PROVIDED PASSAGE.
****

Applications For HMO Licences: Requirements And Procedure (Schedule 2, Section 8.) Content Of Application 1.—(1) An application for an HMO licence must be in writing and in such form as the council may specify by general notice.

(2) The application must include the following information— (a) the address of the living accommodation in question, (b) if the owner is an individual, the owner’s name and address, (c) if the owner is a body, the information set out in sub-paragraph (3), (d) if there is to be a managing agent of the HMO— (i) if the agent is an individual, the agent’s name and address, or (ii) if the agent is a body, the information set out in sub-paragraph (3), (e) the name and address of any person (other than the owner) who has a relevant interest in the HMO (see sub-paragraph (4)), (f) the maximum number of persons who it is proposed will occupy the accommodation as their only or main residence at any one time, (g) any other information which the Department may by regulations require to

be set out in such applications, and (h) any other information which the council may specify by general notice.

(3) The information referred to in sub-paragraph (2)(c) and (d)(ii) is— (a) the name of the body, (b) the address of its main office or place of business, (c) the name and address of each of its directors or partners, or other persons involved in its management.

Publication Of Application (Schedule 2, Section 8.) Applicant to display notice of application 2.—(1) A person who makes an HMO application must cause notice of the application to be displayed, on or near to the HMO in question, in such a manner that the notice can be conveniently read by members of the public.

Exceptions from requirement to display notice 3.—(3) The second condition is that complying with paragraph 2(1) to (3) is likely to jeopardise— (a) the safety or welfare of any persons, or (b) the security of any premises.

RICS would urge that further consideration is given to the increased threat to personal security of a publicly accessible register and publically displayed application which may provide personal details of both landlord and managing agent. RICS would seek that while personal information (address etc.) would be provided to the local authority it would not be on an openly public database/display. Additionally administrative consideration should also be given to any objections to proposals for an HMO to be directed to the appropriate statutory body, rather than direct to the applicant to ensure a streamlined application process.

****

STATED GOAL 1.
Scale the coordinates in the answers of the records from the line with "Tap the بانک کشاورزی bank icon" to the line with "pos(272,270)" by multiplying each by 2.15 and rounding to whole numbers, with halves rounded up. Give only those lines again, requests included, with nothing else changed.

EXCERPTED DATA.

****

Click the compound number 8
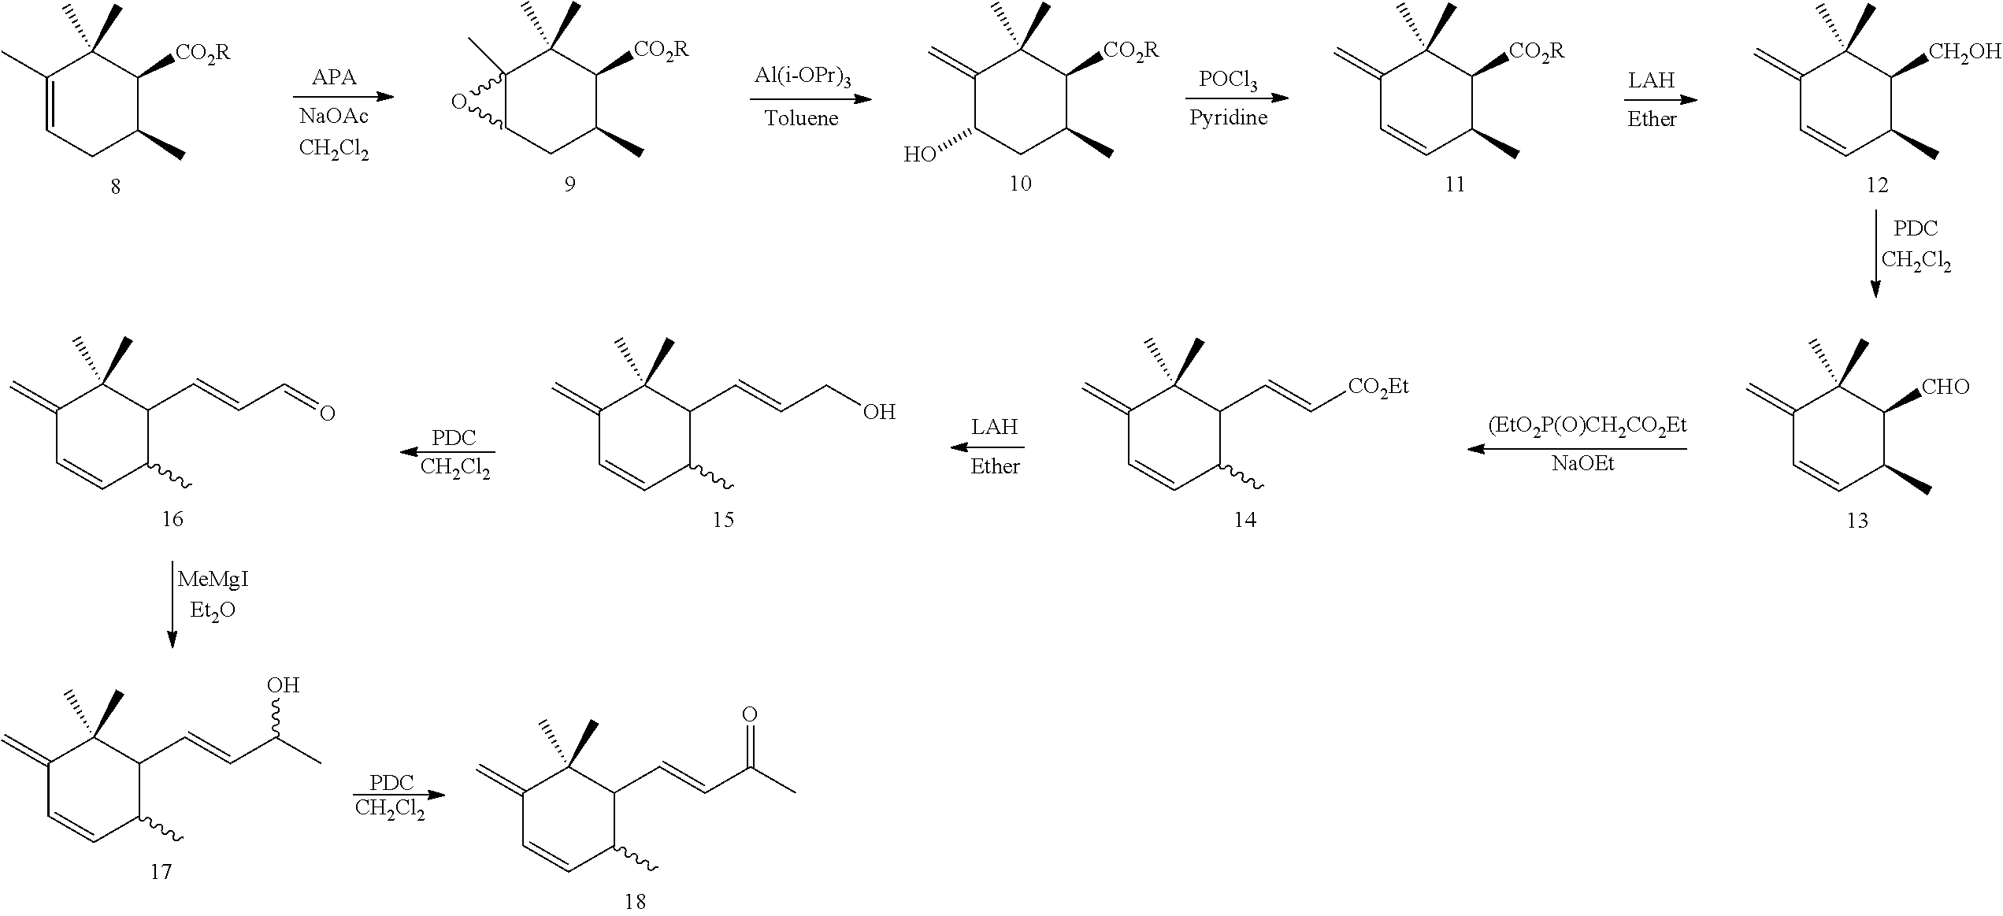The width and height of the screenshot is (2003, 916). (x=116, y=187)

****

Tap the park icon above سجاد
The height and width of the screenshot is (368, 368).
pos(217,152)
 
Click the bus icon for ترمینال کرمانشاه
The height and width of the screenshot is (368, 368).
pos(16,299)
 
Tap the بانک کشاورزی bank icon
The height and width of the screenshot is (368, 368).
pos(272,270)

****

STATED GOAL 2.
Copy the passage on HMO licence applications word for word from "Exceptions from requirement" to "of any premises.".

FINAL RESULT 1.
Tap the بانک کشاورزی bank icon
The height and width of the screenshot is (368, 368).
pos(585,581)

FINAL RESULT 2.
Exceptions from requirement to display notice 3.—(3) The second condition is that complying with paragraph 2(1) to (3) is likely to jeopardise— (a) the safety or welfare of any persons, or (b) the security of any premises.